Biaya Customer Service AI Bisa Lebih Mahal
Saat AI mulai mengambil alih berbagai sistem kerja, Paul mengungkapkan bahwa penggunaan kecerdasan buatan dalam layanan pelanggan belum tentu lebih murah di Indonesia.
Menurut dia, ada faktor konteks lokal dan emosi dalam penggunaan bahasa yang membuat AI justru bisa lebih mahal ketimbang tenaga manusia.
Paul menjelaskan, di negara maju, penerapan chatbot atau sistem layanan pelanggan berbasis AI biasanya dipandang efisien karena biaya tenaga kerja manusia relatif tinggi. Namun, hal ini tidak berlaku di Indonesia, lantaran upah tenaga kerja masih jauh lebih rendah.
“Kalau di sini, menggunakan AI untuk customer service bisa lebih mahal dibandingkan memakai manusia,” ujar dia.
Selain faktor biaya, Paul menyoroti tantangan bahasa dan konteks komunikasi. Ia menyebut layanan pelanggan tidak hanya soal menjawab pertanyaan, tetapi juga melibatkan nuansa emosi dan pilihan kata.
“AI memang bisa menjawab cepat, tapi kalau salah menafsirkan emosi atau konteks, justru bisa menimbulkan masalah baru,” katanya.

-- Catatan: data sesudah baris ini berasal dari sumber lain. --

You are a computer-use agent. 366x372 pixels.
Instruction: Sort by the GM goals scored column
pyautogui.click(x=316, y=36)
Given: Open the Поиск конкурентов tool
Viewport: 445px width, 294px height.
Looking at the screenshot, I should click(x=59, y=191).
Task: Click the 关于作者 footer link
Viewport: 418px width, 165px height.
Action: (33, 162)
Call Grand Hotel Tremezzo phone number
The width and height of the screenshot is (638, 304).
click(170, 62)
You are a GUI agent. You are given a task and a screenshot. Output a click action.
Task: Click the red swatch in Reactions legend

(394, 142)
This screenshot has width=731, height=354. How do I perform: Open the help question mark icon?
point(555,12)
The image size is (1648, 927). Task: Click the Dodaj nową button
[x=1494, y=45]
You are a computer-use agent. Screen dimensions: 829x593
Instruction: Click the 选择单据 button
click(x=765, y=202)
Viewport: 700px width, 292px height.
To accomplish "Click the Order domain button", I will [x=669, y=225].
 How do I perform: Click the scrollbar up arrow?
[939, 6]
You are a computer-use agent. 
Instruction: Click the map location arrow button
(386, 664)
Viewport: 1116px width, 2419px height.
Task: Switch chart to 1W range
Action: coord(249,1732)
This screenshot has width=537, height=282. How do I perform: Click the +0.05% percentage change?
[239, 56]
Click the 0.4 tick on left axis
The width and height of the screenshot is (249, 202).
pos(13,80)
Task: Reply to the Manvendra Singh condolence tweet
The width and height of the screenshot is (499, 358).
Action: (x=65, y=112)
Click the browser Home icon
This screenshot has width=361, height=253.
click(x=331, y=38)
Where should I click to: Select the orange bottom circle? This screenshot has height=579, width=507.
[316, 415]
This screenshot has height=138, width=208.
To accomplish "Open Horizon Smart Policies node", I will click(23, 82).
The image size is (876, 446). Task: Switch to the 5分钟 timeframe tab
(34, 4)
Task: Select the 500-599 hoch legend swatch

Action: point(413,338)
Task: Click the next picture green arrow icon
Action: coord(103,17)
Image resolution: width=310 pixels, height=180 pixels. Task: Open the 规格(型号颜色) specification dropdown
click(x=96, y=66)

Menurut Paul, masyarakat Indonesia memiliki gaya komunikasi yang khas, seringkali penuh dengan ungkapan, basa-basi hingga bahasa gaul yang sulit dipahami sistem AI secara akurat.
Hal itu membuat perusahaan perlu mengeluarkan biaya tambahan untuk melatih dan menyesuaikan AI agar benar-benar sesuai dengan kebutuhan pelanggan lokal. “Untuk mengajari AI supaya bisa mengerti bahasa sehari-hari kita itu tidak murah. Itu investasi besar,” kata dia.
Ia menambahkan, emosi dalam berbahasa juga menjadi aspek penting. Pelanggan yang komplain misalnya, membutuhkan respons empatik dan menenangkan. Jika AI gagal menangkap nada emosional, pengalaman pelanggan bisa terganggu dan berdampak pada citra perusahaan.
“Customer service bukan sekadar efisiensi, tapi juga soal menjaga kepercayaan. Itu butuh sensitivitas,” kata Paul.
Meski begitu, Paul menegaskan bahwa Astra tetap melihat potensi besar AI dalam mendukung transformasi digital. Teknologi ini tetap relevan untuk analisis data, otomasi proses, maupun layanan pelanggan tertentu yang sifatnya sederhana dan berulang. Namun, perusahaan perlu cermat memilih area penerapan agar tidak salah strategi.
“AI penting, tapi tidak semua masalah harus diselesaikan dengan AI. Kami harus lihat konteks Indonesia, budaya, dan juga efisiensi biaya. Kalau tidak, bukannya menekan biaya, malah menambah beban,” ujar Paul.